FCC service contours of 18 TV stations near New York City. (Source: T-Mobile / Roberson and Associates)
In fact, the operator found that cell sites in the majority of markets outside of the New York EA would be largely or entirely unimpaired as a result of co-channel TV operations inside the New York EA.
T-Mobile suggested it may be possible to "accommodate a small number of different regional band plan variations, where regional EA clusters have the same bandplan (sic)." The operator said this is not the most desirable scenario but may be necessary "if insufficient spectrum is recovered nationally in the incentive auction."
Some broadcasters have opposed the market variability approach, saying it would entail a host of engineering challenges and could produce harmful interference to broadcasters as well as wireless operators because the two groups would end up sharing channels in adjacent markets.
In comments and a presentation submitted last summer to U.S. Rep. Henry Waxman (D-Calif.), Rick Kaplan, executive vice president of Strategic Planning of the National Association of Broadcasters, contended that if channel 47 were licensed to a high-power TV broadcaster in New York and also licensed to a wireless operator in Philadelphia or New Haven, Conn., there could be significant interference between the services unless "significant mitigation techniques" such as large geographic separation between the services, were undertaken.

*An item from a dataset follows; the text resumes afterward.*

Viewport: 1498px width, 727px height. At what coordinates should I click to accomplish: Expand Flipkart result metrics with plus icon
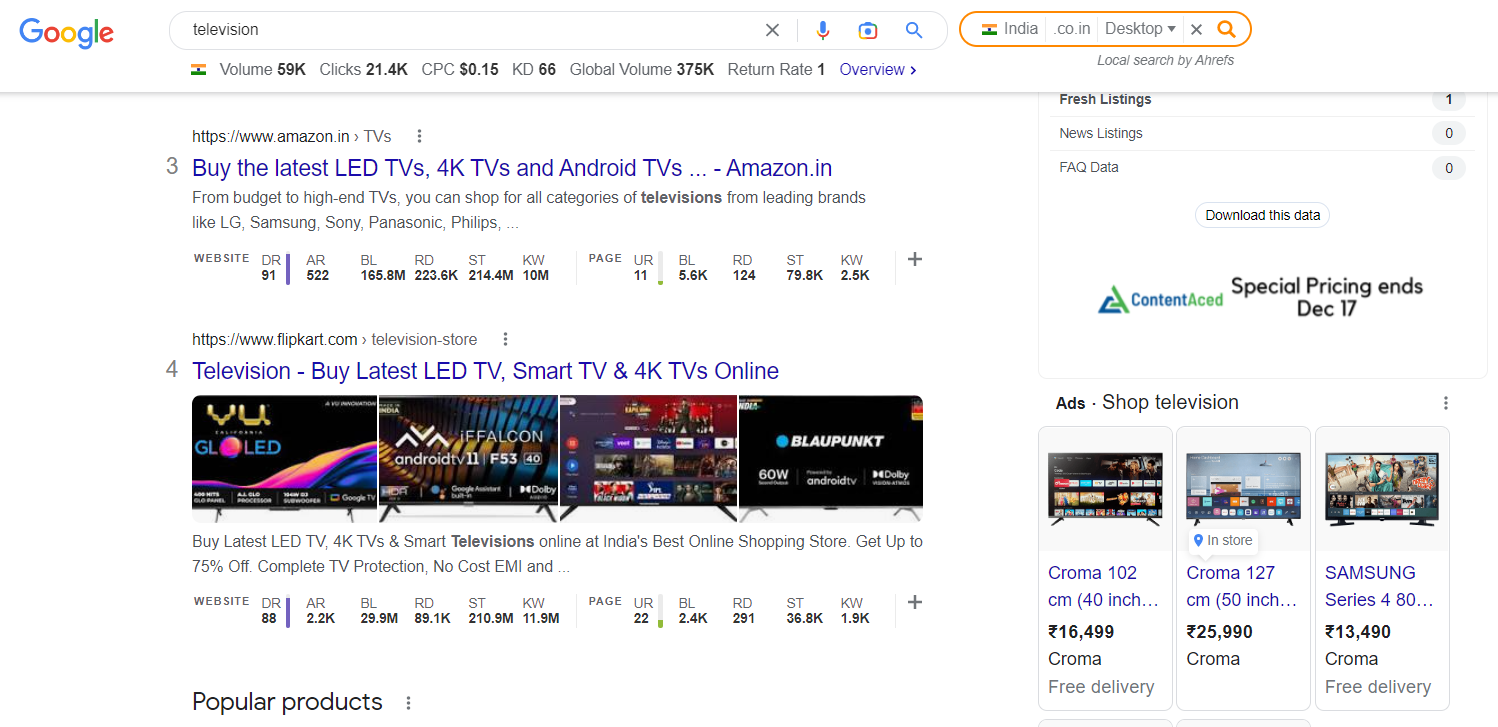pos(914,602)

However, Preston Padden, executive director of the Expanding Opportunities for Broadcasters Coalition, said his group supports market variability. The coalition consists of more than 70 auction-eligible stations.
Although T-Mobile discussed licensing services based on EAs and regional EA clusters, the ultimate 600 MHz band plan might offer licenses for even smaller geographic areas. The Wireless Telecommunications Bureau is considering an approach advocated by the Competitive Carriers Association, which wants 600 MHz licenses to be issued for Partial Economic Areas (PEAs) rather than the larger EAs. The bureau is soliciting public input with comments and replies due next month.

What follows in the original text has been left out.